But Betty Dalrymple did not laugh. Her eyes, bent seaward, saw nothing now of the leaping waves; her face was fixed as a cameo’s. Only her hair stirred, wind-tossed, all in motion like her thoughts. And regarding her, Sonia Turgeinov’s eyes began to harden a little. Did the woman regret for the moment what she had said, divining again some play within a play? Yet what could there be in common between this beautiful heiress and the gardeurde chiens? No! it was absurd to conceive anything of the kind. Nevertheless Sonia Turgeinov unaccountably began to experience a vague hostility for the young girl; this she might partly attribute to the great gaps of convention separating them. Her own life, in confused pictures, surged panorama-like before her mental vision: The garret beginning; the cold and hunger hardships; the beatings, when a child; the girl problems—so hard; the woman’s—Faugh! what a life! Would that the flame of the artist had burned more brightly or not at all. She tried to imagine what she would have been, if she, too, had been born to a golden cradle.
A great ennui swept over her. How old she felt on a sudden! And how homesick, too. Yes; that was it—homesickness. She could have stretched out her arms toward her much beloved and, sometimes, a little hated, Russia. The bright domes of her native city seemed to shine now in her eyes. She walked in spirit the stony pavement of the Kremlin.

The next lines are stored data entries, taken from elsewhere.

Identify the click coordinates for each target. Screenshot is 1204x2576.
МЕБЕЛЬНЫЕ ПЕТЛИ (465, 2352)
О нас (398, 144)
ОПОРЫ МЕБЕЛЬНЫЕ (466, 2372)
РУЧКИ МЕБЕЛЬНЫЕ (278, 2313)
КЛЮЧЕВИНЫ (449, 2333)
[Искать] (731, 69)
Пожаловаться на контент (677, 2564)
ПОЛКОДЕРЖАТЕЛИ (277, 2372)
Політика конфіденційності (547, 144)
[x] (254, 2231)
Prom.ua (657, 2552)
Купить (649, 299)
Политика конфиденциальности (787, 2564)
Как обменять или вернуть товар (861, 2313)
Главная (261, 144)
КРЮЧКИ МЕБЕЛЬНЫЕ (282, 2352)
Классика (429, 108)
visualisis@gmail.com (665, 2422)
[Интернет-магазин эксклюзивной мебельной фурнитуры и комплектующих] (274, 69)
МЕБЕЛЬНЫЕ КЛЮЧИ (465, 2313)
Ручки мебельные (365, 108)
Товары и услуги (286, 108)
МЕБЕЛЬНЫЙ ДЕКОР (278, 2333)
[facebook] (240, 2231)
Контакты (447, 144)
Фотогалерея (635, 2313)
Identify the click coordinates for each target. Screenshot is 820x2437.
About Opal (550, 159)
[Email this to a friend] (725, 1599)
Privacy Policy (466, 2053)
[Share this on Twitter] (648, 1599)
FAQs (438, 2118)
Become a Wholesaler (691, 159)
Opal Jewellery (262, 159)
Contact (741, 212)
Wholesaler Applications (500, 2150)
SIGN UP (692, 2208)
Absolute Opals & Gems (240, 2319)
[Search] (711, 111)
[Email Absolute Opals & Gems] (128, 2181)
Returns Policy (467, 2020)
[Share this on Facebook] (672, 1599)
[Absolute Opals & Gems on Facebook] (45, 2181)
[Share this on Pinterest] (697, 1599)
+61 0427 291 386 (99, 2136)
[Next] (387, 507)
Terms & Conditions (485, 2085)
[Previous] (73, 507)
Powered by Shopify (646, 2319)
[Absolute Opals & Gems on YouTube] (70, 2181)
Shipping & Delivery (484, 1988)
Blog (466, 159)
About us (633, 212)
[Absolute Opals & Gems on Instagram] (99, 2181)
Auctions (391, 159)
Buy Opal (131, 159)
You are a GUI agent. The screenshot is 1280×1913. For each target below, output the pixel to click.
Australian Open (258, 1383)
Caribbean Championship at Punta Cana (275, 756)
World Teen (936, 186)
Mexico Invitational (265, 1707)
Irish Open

Cruelty, intolerance, suffering—all these reigned in the city of extremes, but she would have kissed even the cold marble at the feet of dead tyrants, the way the people did, if she could have stood at that moment in one of the old, old sacred places. Her brief flight into the new world had led her to no pots of gold at rainbow end. The little honorarium from his excellency for her part in this adventure, she did not want now. She regretted that she had ever embarked upon it. What penalty might she not have to pay yet? The law, with dragon fingers would reach out—no doubt was reaching out now—to grip her. Well, let it.
A crisp, matter-of-fact voice—concealing any agitation the speaker may have felt—broke in upon these varied reflections. Mr. Heatherbloom, rather out of breath but quiet and determined, stood before them.
“Miss Dalrymple!—Mademoiselle! There is no occasion for alarm but it will be necessary; for us to leave here at once!”
AN UNEXPECTED OFFER
“To leave?” It was Sonia Turgeinov who spoke. “You mean—” Her eyes turned oceanward but saw nothing.
He made a quick gesture toward a break in the outline of the shore where the island swept around. “Beyond!” he said succinctly and she had no doubt as to his meaning. The tent he had put up where it could not be seen from the sea. But their boat—He looked at the little craft, a too distinct object on the sands. Those on a vessel skirting the shore could not fail to discover that incriminating bit of evidence with their glasses. And there was no way of getting rid of it. He could not destroy it with his bare hands. It was unsinkable. If he set it adrift, wind and sea would drive it straight back.